763.72119/3222: Telegram

The Minister in Roumania ( Vopicka ) to the Acting Secretary of State 21

32. As I expected, the conflict between the Roumanians and Servians on account of Banat has already commenced. The Prime Minister of [Page 401] Roumania gave me yesterday the following telegram, which he says he has received from Doctor Stefan Pop, chief of Army and Public Safety, Sibiu (Hermanstadt) with the request that I telegraph it to the Department:

“The Servian army in the Banat has interned in Belgrade hundreds of Roumanians from the Banat. The town of Arad is full of refugees who have fled from Banat in terror of the Servian army. The Servian commander at Timisoara has dissolved the Roumanian National Council in the Timis district and all the Roumanian National Guards. The Roumanian population are profoundly irritated against the Servian army which they have always admired and with which they suffered during the days of cruel trials.”

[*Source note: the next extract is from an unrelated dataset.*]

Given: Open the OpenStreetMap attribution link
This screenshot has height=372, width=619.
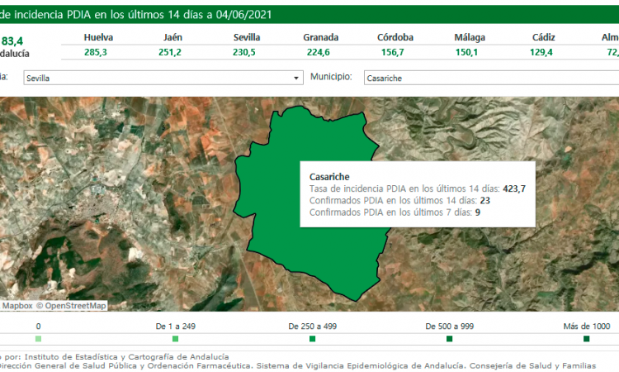Looking at the screenshot, I should (x=75, y=305).
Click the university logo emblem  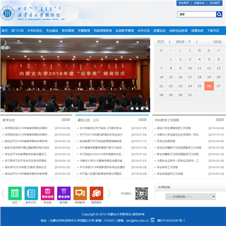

As I reported before, two-thirds of the population of western Banat are Servians and only one-third Roumanians, so that if the principle of nationality is adopted the Servians should get the western portion of the Banat. But on the other hand the Roumanians claim there will always be trouble if the entire Banat is not given to Roumania which will bring their frontier to the Danube on one side and the Tissa River on the other side and divide them from the Servians, so that there will never be any trouble, once the boundaries are made. They also claim that the Entente Powers promised the whole Banat to them. After receiving the above-mentioned telegram I sent for Servian Chargé d’Affaires here and asked him for information regarding it and he made the following statement: The contents of the telegram mentioned are not true as the Servian troops operate in Banat under the French High Command; he said further that the Entente Powers should not be bound too strictly, to the contract made before the war because Roumania will get more land than she was promised. She will get the northern part of Bukovina and she wants Bessarabia, neither of these two territories being contained in the contract mentioned. If President Wilson’s programme regarding the principle of nationalities will be accepted there is no doubt that western Banat will be given to the Servians. Not only should Servia receive this part of the Banat on the nationalities question but also for the protection of Belgrade, her capital, opposite which this portion of Banat is situated. This surely is a very important case for the peace conference to decide.22 Servia’s only hope is in the United States.

Vopicka
  1. Transmitted to the Commission to Negotiate Peace in the Department’s telegram No. 52, Dec. 31, 1918, 5 p.m. Several passages in the telegram as received in the Department have been corrected on the basis of a copy enclosed in a despatch of Jan. 9, 1919, from the Minister in Roumania to the Secretary of State at Paris (Paris Peace Conf. 871.48/3, enclosure 7).
  2. This sentence did not appear in the telegram as received in the Department of State.